Después de observar por un rato, decidí explorar fuera de los muros. No había guardias vigilando la entrada, aunque podía sentir la ligera vibración de la magia protectora que controlaba el acceso. Nadie de alta posición podía cruzar hacia este lado sin un permiso especial, excepto nosotros. Este sistema evitaba que los nobles experimentaran con los plebeyos o los trataran con desprecio, algo que el rey parecía querer evitar a toda costa.

Una vez fuera, noté que algunas personas se detenían a mirarme. Probablemente se debía al uniforme que llevaba, el cual, debo admitir, copiamos de los del ejército de este reino. A pesar de eso, me gustaba cómo lucía, y no veía necesidad de cambiarlo. Salté al techo de una de las casas y continué avanzando de una azotea a otra. A medida que iba brincando, las miradas de los habitantes se volvían más intensas. Al parecer, no era algo común ver a alguien saltando por los tejados. En mi reino, esto sería apenas motivo de atención, pero aquí todo parecía ser diferente.

De repente, sentí una presencia detrás de mí y me giré rápidamente, justo cuando un guardia me alcanzaba.

—Señorita, lo siento, pero está prohibido saltar en los techos de las casas —dijo, en tono firme pero algo nervioso.

Lo observé, notando que él mismo estaba parado en el techo de una casa.

—¿No estás tú también en el techo de una casa en este momento? —le respondí, levantando una ceja.

—Es diferente. Yo tengo permiso para detener a personas que infringen esta norma —replicó, intentando sonar convincente.

—Ah, ya veo... (gravedad por x3) —susurré, concentrándome en un leve hechizo.

De repente, el techo bajo sus pies cedió, y el guardia cayó, con una expresión de desconcierto en su rostro. Lo vi desaparecer en el interior de la casa, y sonreí satisfecha. La gente seguía mirándome, y los susurros se volvieron más intensos. A pesar de todo, continué saltando de tejado en tejado hasta llegar al edificio donde se realizaba la inscripción para la Academia Real. Había escuchado que la nobleza solía reclutar aquí a los mejores para formarlos como líderes.

Entré y me acerqué a una mesa donde una joven con una expresión profesional me recibió.

—Hola, vengo a presentarme para la reunión de reclutamiento de la Academia Real —le dije, sin rodeos.
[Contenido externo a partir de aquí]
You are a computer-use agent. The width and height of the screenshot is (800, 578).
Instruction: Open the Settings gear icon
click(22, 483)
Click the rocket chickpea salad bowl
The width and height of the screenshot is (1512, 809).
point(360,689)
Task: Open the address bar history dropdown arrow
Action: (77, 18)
—Claro, señorita. ¿Podría darme su nombre? —me preguntó con una sonrisa.

—Aika Wolf.

La joven repasó una lista hasta dar conmigo y me miró con una sonrisa un tanto incómoda.

—Antes de continuar, necesito hacerle unas preguntas y espero que responda con la mayor sinceridad posible.

—Por supuesto —respondí con una sonrisa confiada.

—Entre la señorita Sharon y usted, ¿quién diría que es más bonita?

—Yo, obviamente —respondí sin dudar un instante, provocando una risita nerviosa de la joven.

—Ah... entendido, señorita Aika —continuó, intentando recuperar su profesionalismo—. Bien, eso será todo por ahora. Por favor, espere a ser llamada.

Asentí y me dirigí a un lado de la sala, sintiéndome satisfecha. La nobleza aquí tenía sus reglas, pero no estaba acostumbrada a alguien como yo.